Jul 19, 2005  •  Post A Comment

In the wake of the success of ABC’s “Desperate Housewives,” CBS will focus more on younger- and male-skewing “popcorn movies” for its “CBS Sunday Movie” to better program against the hit show, said Nina Tassler, president of CBS Entertainment, at the network’s executive session Tuesday at the Television Critics Association summer press tour.

Ms. Tassler said the fall movie schedule would be “heavy with action and suspense” and be a good fit from a promotional standpoint “in our Sunday NFL broadcasts.”

The airline disaster movie “Mayday” is scheduled to air Oct. 2 while “The Hunt for the BTK Strangler” is set for Oct. 9. The terrorist-plot-in-a-football-stadium thriller “Time Bomb” is scheduled for Oct. 16, with “Vampire Bats” set to run Oct. 30 and the four-hour “Category 7: The End of the World” airing in two parts Nov. 6 and 13. “Martha Behind Bars,” which profiles the trial and conviction of home d%E9;cor empress Martha Stewart, will open the Sunday movie season on Sept. 25.

CBS is also considering a series pickup of its drama pilot “Love Monkey,” Ms. Tassler said. The Sony Pictures TV/Paramount Network Television production is “a strong possibility for midseason,” she said. “Monkey,” which is based on Kyle Smith’s book about a music executive who gets fired and then dumped by his girlfriend, had been in contention for the fall 2005-06 schedule but was not announced as a pickup at CBS’s May upfront presentation for advertisers.

For its second season, Ms. Tassler announced “CSI: NY” would be getting a new cast member and some changes to its tone, with the show appearing “more vibrant” and incorporating “more elements of humor.”

“We’re upbeat about our continuing evolution of ‘CSI: NY,'” Ms. Tassler said, noting that the “CSI: NY” offices will move out from underground to above ground and that series regular Hill Harper will move from the morgue into the field to create more interaction with the show’s other characters.

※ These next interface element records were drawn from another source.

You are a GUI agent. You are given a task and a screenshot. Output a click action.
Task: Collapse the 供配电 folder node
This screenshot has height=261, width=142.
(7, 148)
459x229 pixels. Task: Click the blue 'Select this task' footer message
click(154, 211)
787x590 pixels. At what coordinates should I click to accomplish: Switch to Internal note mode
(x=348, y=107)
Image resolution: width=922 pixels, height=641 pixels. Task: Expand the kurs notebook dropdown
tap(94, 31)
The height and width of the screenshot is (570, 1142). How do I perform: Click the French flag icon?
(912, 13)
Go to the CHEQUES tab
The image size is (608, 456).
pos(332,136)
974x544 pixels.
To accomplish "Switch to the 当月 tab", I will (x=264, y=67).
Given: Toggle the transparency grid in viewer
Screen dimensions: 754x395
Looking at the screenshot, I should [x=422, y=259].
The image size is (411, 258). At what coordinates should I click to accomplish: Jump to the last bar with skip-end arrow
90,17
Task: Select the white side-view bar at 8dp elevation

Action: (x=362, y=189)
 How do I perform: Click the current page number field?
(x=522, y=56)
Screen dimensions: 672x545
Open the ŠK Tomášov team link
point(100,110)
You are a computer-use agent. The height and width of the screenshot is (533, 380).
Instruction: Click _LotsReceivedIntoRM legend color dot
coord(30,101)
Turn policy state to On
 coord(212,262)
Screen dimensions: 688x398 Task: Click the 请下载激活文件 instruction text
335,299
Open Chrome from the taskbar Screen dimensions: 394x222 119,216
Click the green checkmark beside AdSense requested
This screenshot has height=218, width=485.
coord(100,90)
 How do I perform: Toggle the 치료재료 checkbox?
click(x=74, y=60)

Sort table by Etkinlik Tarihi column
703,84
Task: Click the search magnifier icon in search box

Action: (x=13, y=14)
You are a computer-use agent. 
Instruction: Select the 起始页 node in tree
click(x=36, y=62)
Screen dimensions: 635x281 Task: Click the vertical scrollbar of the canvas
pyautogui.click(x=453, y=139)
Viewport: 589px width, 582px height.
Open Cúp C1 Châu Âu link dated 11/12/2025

Ms. Tassler said she was “pleased with the quality” of the network’s new reality series “Rock Star: INXS,” which has been a solid performer but not a breakout hit like ABC’s summer reality offering “Dancing With the Stars.”

“It’s not a broad-based ratings success,” she said of the show, “but it’s doing OK with younger viewers.”

She compared “Rock Star” to “Big Brother,” which she said became one of CBS’s “core reality franchises” over the course of time.

Ms. Tassler’s presentation marked CBS’s first press tour in 10 years without Viacom co-Chief Operating Officer Leslie Moonves leading the network’s executive session.

Despite Mr. Moonves’ responsibilities as the head of Viacom’s newly formed CBS Corp., Ms. Tassler said he would remain involved with the network.

“He is as involved as ever,” she said. “CBS is the jewel in his crown.”

Ms. Tassler fielded numerous questions about the cancellation of family drama “Joan of Arcadia,” calling the decision to pull the Friday night show from CBS’s schedule “a big disappointment” to the network and to her personally.

Despite being on the air two seasons, Ms. Tassler said, the show had lost 24 percent of its audience halfway through its first season.

“No matter what we did they didn’t come back,” she said of the show’s initial viewers.

Ms. Tassler said the overall theme from last season was the creative strength of the broadcast networks as a whole over the cable networks.

“Network television turned a corner this year,” she said. “We reclaimed the water cooler from cable.”